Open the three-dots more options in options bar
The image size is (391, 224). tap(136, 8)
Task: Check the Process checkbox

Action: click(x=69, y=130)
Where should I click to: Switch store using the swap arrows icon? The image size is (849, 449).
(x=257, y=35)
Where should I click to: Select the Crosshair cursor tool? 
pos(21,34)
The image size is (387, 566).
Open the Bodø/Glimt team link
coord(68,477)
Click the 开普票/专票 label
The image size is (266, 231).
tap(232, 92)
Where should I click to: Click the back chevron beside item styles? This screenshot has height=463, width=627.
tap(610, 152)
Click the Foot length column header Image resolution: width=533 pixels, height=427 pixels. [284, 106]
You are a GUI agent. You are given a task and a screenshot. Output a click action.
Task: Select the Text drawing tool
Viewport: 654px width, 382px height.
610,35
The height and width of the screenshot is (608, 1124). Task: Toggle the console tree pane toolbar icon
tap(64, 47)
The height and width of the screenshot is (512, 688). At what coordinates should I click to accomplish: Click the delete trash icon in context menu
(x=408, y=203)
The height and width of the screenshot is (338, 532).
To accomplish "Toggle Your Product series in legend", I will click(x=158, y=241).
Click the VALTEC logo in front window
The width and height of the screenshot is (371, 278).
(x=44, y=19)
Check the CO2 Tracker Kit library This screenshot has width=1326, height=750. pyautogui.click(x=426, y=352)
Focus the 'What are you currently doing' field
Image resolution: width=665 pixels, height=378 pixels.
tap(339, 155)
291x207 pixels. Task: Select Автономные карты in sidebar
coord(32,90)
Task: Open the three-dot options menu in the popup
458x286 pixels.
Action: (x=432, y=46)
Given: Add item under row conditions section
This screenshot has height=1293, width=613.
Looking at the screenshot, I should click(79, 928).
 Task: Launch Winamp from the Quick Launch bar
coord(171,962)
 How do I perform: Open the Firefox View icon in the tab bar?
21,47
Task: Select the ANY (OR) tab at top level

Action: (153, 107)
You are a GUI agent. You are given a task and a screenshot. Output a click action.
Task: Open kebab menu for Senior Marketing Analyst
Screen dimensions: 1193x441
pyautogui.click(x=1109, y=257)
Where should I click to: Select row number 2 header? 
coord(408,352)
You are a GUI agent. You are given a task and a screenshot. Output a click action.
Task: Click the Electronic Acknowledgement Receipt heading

::::

▸ **Assignment**
Mind each word and retype the entire listing above.

▸ **Problem solution**
Open the three-dots more options in options bar
The image size is (391, 224). tap(136, 8)
Task: Check the Process checkbox

Action: click(x=69, y=130)
Where should I click to: Switch store using the swap arrows icon? The image size is (849, 449).
(x=257, y=35)
Where should I click to: Select the Crosshair cursor tool? 
pos(21,34)
The image size is (387, 566).
Open the Bodø/Glimt team link
coord(68,477)
Click the 开普票/专票 label
The image size is (266, 231).
tap(232, 92)
Where should I click to: Click the back chevron beside item styles? This screenshot has height=463, width=627.
tap(610, 152)
Click the Foot length column header Image resolution: width=533 pixels, height=427 pixels. [284, 106]
You are a GUI agent. You are given a task and a screenshot. Output a click action.
Task: Select the Text drawing tool
Viewport: 654px width, 382px height.
610,35
The height and width of the screenshot is (608, 1124). Task: Toggle the console tree pane toolbar icon
tap(64, 47)
The height and width of the screenshot is (512, 688). At what coordinates should I click to accomplish: Click the delete trash icon in context menu
(x=408, y=203)
The height and width of the screenshot is (338, 532).
To accomplish "Toggle Your Product series in legend", I will click(x=158, y=241).
Click the VALTEC logo in front window
The width and height of the screenshot is (371, 278).
(x=44, y=19)
Check the CO2 Tracker Kit library This screenshot has width=1326, height=750. pyautogui.click(x=426, y=352)
Focus the 'What are you currently doing' field
Image resolution: width=665 pixels, height=378 pixels.
tap(339, 155)
291x207 pixels. Task: Select Автономные карты in sidebar
coord(32,90)
Task: Open the three-dot options menu in the popup
458x286 pixels.
Action: (x=432, y=46)
Given: Add item under row conditions section
This screenshot has height=1293, width=613.
Looking at the screenshot, I should click(79, 928).
 Task: Launch Winamp from the Quick Launch bar
coord(171,962)
 How do I perform: Open the Firefox View icon in the tab bar?
21,47
Task: Select the ANY (OR) tab at top level

Action: (153, 107)
You are a GUI agent. You are given a task and a screenshot. Output a click action.
Task: Open kebab menu for Senior Marketing Analyst
Screen dimensions: 1193x441
pyautogui.click(x=1109, y=257)
Where should I click to: Select row number 2 header? 
coord(408,352)
You are a GUI agent. You are given a task and a screenshot. Output a click action.
Task: Click the Electronic Acknowledgement Receipt heading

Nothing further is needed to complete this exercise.